According to a report in 2015 by trade body Assocham, India’s packaged food industry, at the time valued at $32 billion, is projected to grow by 56 percent to $50 billion by 2017. The report estimates the spending on packaged food by Indian households has increased annually by 32.5 percent between 2010 and 2015 and is expected to touch 35 percent per year until 2020.
The acceptance of packaged, convenient, and ready-to-eat food products is increasing, especially among younger consumers and the urban middle class. The driver of the market is centered on an increasing urbanization of the country and the cultural shift toward solitary living in more populated and urban areas. The growth is seen in a rising demand for ready-to-eat foods such as noodles or potatoes, snacks like chips or dried fruit, and beverages ranging from juices to carbonated colas.
The breakup of many traditional Indian joint families (where many married adult siblings lived in the same home and shared a common kitchen) as well as an increasing number of women in the workforce has reduced daily fresh cooked meals from many a menu. 76 percent of nuclear families feel that they have less time to spend in the kitchen while nearly 79 percent of unmarried people prefer the convenience of packaged food.
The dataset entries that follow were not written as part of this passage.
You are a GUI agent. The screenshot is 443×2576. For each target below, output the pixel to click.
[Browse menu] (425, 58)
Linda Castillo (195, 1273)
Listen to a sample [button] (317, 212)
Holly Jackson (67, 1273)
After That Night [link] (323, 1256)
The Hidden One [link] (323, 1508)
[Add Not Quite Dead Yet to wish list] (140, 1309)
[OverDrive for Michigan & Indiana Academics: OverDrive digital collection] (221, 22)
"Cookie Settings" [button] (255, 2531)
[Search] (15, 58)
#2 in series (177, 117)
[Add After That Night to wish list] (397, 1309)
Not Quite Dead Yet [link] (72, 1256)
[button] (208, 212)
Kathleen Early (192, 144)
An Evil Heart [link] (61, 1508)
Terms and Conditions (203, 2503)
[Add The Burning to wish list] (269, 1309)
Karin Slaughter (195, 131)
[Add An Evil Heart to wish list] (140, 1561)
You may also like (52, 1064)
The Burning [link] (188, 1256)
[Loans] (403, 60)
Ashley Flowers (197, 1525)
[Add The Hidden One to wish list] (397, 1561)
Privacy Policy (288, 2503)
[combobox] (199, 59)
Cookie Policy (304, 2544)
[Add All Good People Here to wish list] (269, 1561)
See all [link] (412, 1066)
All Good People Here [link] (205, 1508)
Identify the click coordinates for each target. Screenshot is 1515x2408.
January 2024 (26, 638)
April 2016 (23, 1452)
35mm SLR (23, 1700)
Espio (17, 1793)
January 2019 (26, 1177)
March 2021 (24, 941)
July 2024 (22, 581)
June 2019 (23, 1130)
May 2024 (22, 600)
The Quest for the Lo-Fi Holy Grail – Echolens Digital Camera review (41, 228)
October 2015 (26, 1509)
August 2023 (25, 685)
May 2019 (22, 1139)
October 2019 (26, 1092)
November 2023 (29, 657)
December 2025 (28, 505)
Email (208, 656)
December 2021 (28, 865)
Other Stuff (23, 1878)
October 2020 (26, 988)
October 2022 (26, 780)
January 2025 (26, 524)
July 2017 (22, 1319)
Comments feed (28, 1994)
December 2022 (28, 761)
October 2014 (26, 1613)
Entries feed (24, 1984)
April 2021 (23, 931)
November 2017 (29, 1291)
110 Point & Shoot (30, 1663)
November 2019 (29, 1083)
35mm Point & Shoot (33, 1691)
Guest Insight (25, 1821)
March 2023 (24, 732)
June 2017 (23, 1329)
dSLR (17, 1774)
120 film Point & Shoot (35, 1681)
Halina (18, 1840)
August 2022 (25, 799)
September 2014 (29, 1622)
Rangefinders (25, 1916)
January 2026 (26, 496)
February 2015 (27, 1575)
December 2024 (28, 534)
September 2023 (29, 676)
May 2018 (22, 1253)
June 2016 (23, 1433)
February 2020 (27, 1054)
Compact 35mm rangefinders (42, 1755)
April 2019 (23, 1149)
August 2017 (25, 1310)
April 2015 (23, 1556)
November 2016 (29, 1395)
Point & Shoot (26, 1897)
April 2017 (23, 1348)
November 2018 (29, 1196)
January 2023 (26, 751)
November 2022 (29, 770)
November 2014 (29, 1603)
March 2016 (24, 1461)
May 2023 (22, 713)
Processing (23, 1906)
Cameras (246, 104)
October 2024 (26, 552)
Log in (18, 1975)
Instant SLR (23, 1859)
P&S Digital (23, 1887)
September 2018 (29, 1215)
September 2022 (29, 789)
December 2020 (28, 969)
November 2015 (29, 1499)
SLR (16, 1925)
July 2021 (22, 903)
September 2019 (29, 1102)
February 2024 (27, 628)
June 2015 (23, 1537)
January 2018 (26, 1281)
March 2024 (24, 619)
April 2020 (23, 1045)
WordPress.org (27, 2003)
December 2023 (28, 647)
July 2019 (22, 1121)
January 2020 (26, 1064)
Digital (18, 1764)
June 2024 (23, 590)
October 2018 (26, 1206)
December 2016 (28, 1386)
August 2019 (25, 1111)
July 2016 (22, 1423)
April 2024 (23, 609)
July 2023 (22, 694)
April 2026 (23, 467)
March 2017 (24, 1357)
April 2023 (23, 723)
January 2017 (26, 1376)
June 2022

A Change in Consumer Tastes and Preferences
A counter trend is a growing consciousness about health and eating habits among some educated Indian consumers; with increasing incidence of non-healthy packaged food products, these Indian consumers have become increasingly health conscious overall. This has led major manufacturers to focus on health and wellness products.
Additionally, the drivers that have led to the transition toward a more packaged food-heavy diet have also led to the development of more expensive tastes. Imports of gourmet oils, cheeses, and premium pastas have gained popularity among Indian consumers and can be found in the numerous specialty food stores popping up around the country.
Italian, Chinese, Thai, and Mexican foods are the fastest growing new niche cuisines in India as consumers are diversifying their consumption patterns. This diversification has allowed for an array of flavors and cuisines to saturate the market and has created fertile ground for new foreign producers.
Domestic vs. Multinational Producers
In a recent report from Euromonitor, research analyst Manjunath Reddy stated, “Domestic manufacturers dominated packaged food in 2015, whereas international players still have to understand the dynamics of the Indian consumer mindset.” The previous trend of Indians choosing foreign packaged foods over domestic has now reversed with preference being shown for Indian brands like Amul, Mother Dairy, Britannia, and Parle. Many company insiders such as Mother Dairy’s Vegetable and Fruit managing director, S. Nagarajan, attribute this change to domestic companies’ willingness to better cater to the Indian people. Domestic brands like Amul and Britannia typically sell products that are priced lower than similar multinational products. They also sell the same products in a range of sizes, giving consumers more options when it comes to buying them, thereby increasing sales and their company’s product portfolios. Nagarajan claims in Business Insider that it is domestic brands’ “responsiveness to changing consumer mindsets and focus on local tastes and flavors [that] is what is helping drive top lines,” keeping them competitive with foreign players.
Opportunities for American food exporters are numerous and expansive. When simply considering U.S. exports of consumer ready food products, good potential lies with pears, apples, chocolate, grapes, almonds, pistachios, as well as whiskies and other alcoholic beverages. Additional products with strong recent growth include snack foods, frozen processed potatoes, sugar and chocolate confections, fruit juices, and sauces.
For American manufacturers and food processors who wish to diversify their sales and expand their markets, India offers substantial and sustained opportunity for building brands and profitability. Perseverance, an understanding of the challenges and nuances of business in India, and a trusted local partner or advisor are usually necessary for success in the Indian market.
The country stands ready for those who are willing to invest.